Stored data entries
▬▬▬
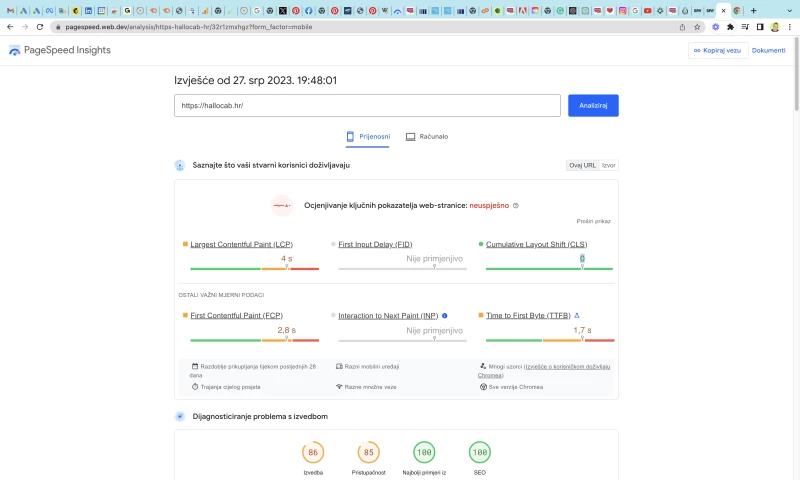The width and height of the screenshot is (800, 480).
Task: Jump to the Pristupačnost score gauge 85
Action: [x=369, y=453]
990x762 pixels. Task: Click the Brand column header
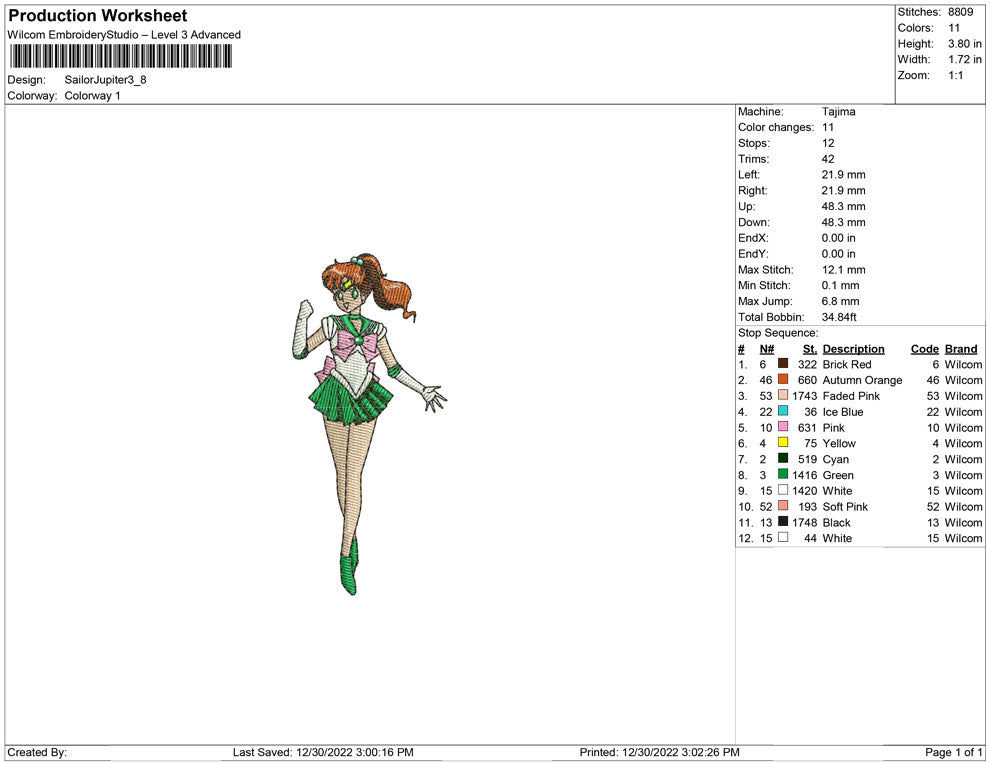(960, 348)
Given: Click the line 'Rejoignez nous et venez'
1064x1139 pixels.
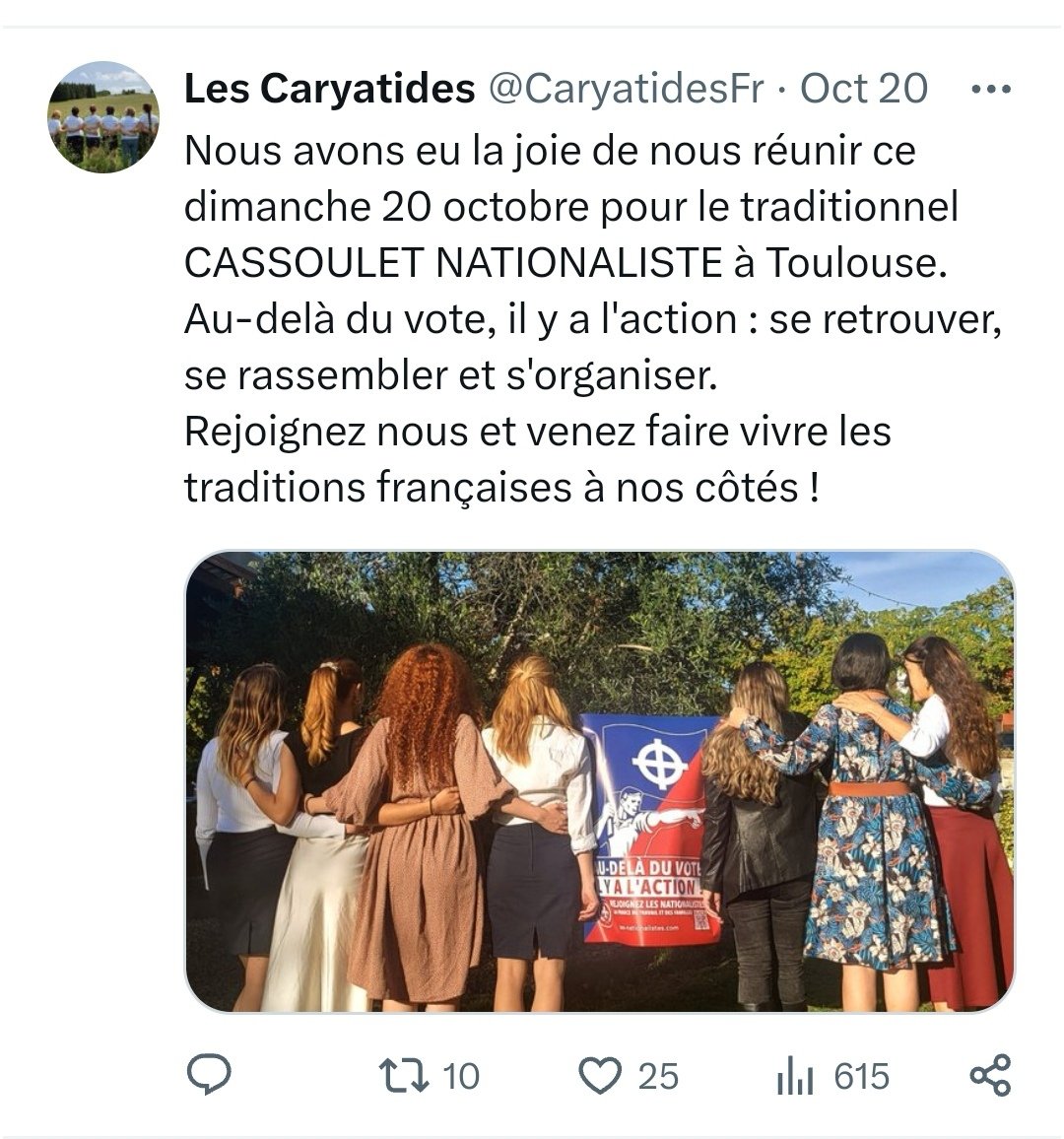Looking at the screenshot, I should (x=538, y=432).
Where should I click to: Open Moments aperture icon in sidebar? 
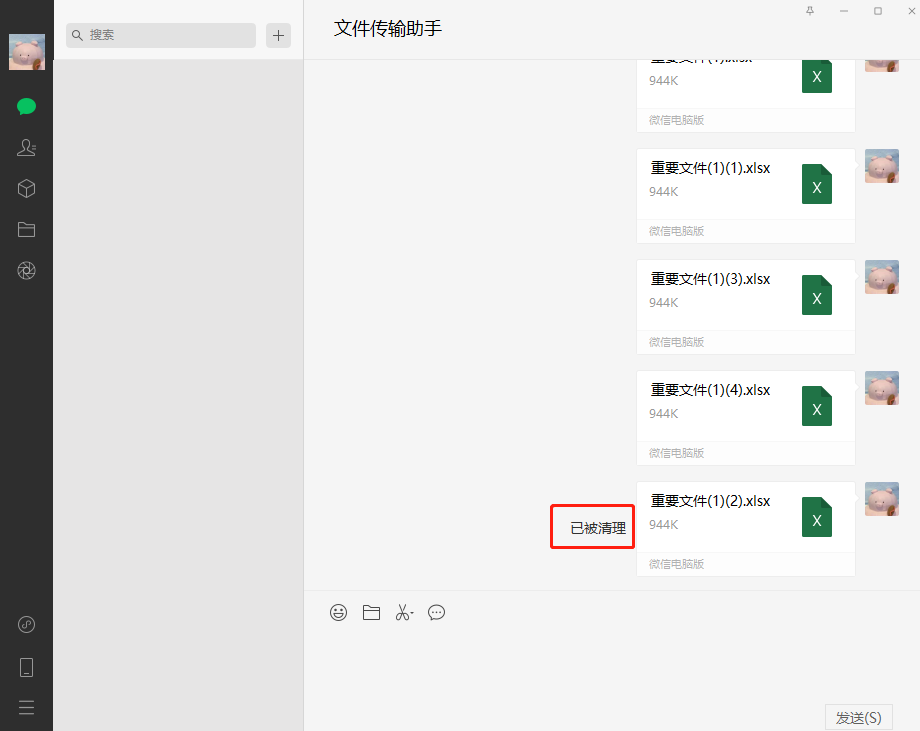27,270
▬▬▬
- [Assignment] Start with the line that holds "Given: Click the" and retype each line through the last one in the data, exactly and without pictures.

- [Exercise response]
Given: Click the line 'Rejoignez nous et venez'
1064x1139 pixels.
Looking at the screenshot, I should (x=538, y=432).
Where should I click to: Open Moments aperture icon in sidebar? 
27,270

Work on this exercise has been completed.